Excerpt to read
Content starts

Software Patent Debate Over in Europe For Now?
Anonymous EPA writes "The website of the European Patent Office is running a story about a recent agreement not to revive the debate on software patents in Europe nor to promote new legislation. To quote: 'All speakers welcomed unequivocally the opportunity to discuss the issue at a high level and made clear that a new CII (computer-implemented inventions) debate followed by legal modifications was neither necessary nor desirable.'"
The current European Parliament members have learned what soft patents mean, and know their consequences.
Hence these guys are going to crawl back under their rock and try to make themselves forgotten until after the next elections.
You can patent the click (Amazon)
You can patent the letter i (Apple)
You can patent a number (AACS)
You can patent software written by someone else, and then sue them for it. (Microsoft, Linux)
Awesome... awesome..
"Thank you for using Stop-n-Drop, America's favorite suicide booth since 2008"
One of the reasons for this is quite likely that patent owners are afraid of a total ban. As it is now, they can work within national systems and get some patents. If there was an open debate, the evidence from last time is that the anti-patent lobby has by far the better arguments and might end up winning Europe wide anti-patent legislation.
The solution? We just have to work to establish more and more GPLv3 software, written in patent free countries, which uses whatever is the best technique for the job. Eventually patent based countries will not be able to compete effectively.

Content ends

Directions
A. Reproduce the software patent discussion between "One of the reasons" and "to compete effectively.", inclusive, switching "GPLv3" to "GPLv2".
B. Pick up the software patent discussion after its last sentence and continue it.
The material after this point comes from a different source.

Supplied material

Content starts

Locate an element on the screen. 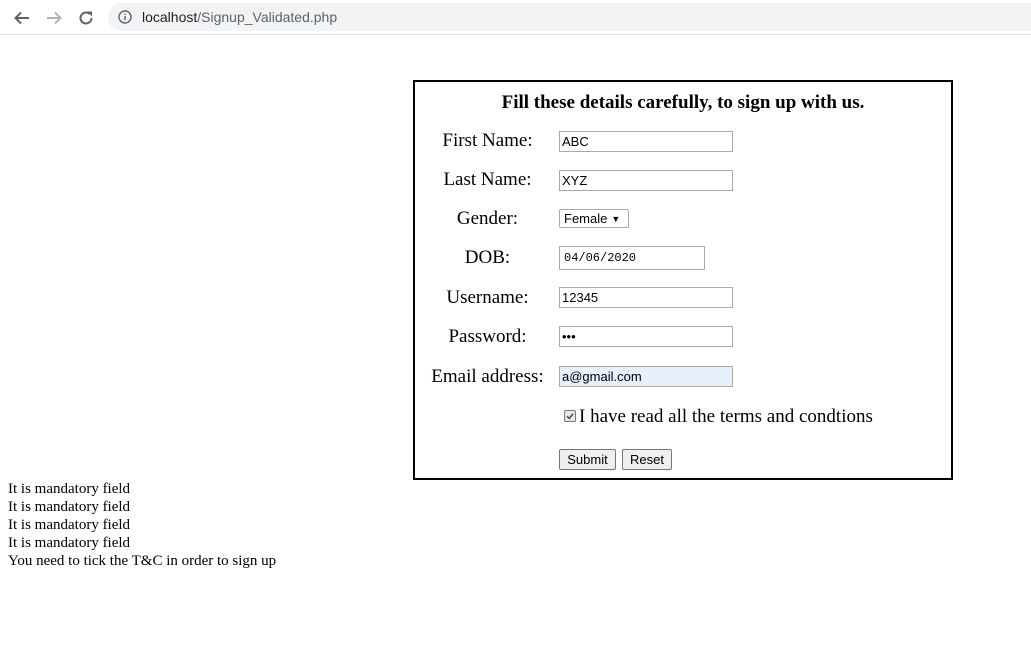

Content ends

Expected outputs
A.
One of the reasons for this is quite likely that patent owners are afraid of a total ban. As it is now, they can work within national systems and get some patents. If there was an open debate, the evidence from last time is that the anti-patent lobby has by far the better arguments and might end up winning Europe wide anti-patent legislation.
The solution? We just have to work to establish more and more GPLv2 software, written in patent free countries, which uses whatever is the best technique for the job. Eventually patent based countries will not be able to compete effectively.

B.
Donald Knuth makes a far more eloquent and measured opposition to software patents than anyone else I have read on the matter. His argument is
not merely that they are a debasement of science and culture and an attempt to allow the patenting of mathematical process itself, but that they are unworkable in practice. No programmer can ever write a single line of code if they must spend time looking over their shoulder and hoping to know which methods are patented and which are not. It's simply impossible. And no PHB is going to stand behind each and every coder checking their work against a list of allowable statements and algorithms. It just won't work in practice because the PHBs are universally clueless about code, which is why they hire programmers in the first place. And do you think anybody is going to come down from the legal department and oversee the programming? Be real! And even more to the point, since most commercial code is closed source, whoever is going to disassemble and study every piece of code and be able to prove that it infringes? There aren't even enough technically qualified judges to hear the cases so decicions are arbitary insomuch as they allow the courts to save face and appear to know what they are doing. It's a complete and utter unworkable disaster from end to end.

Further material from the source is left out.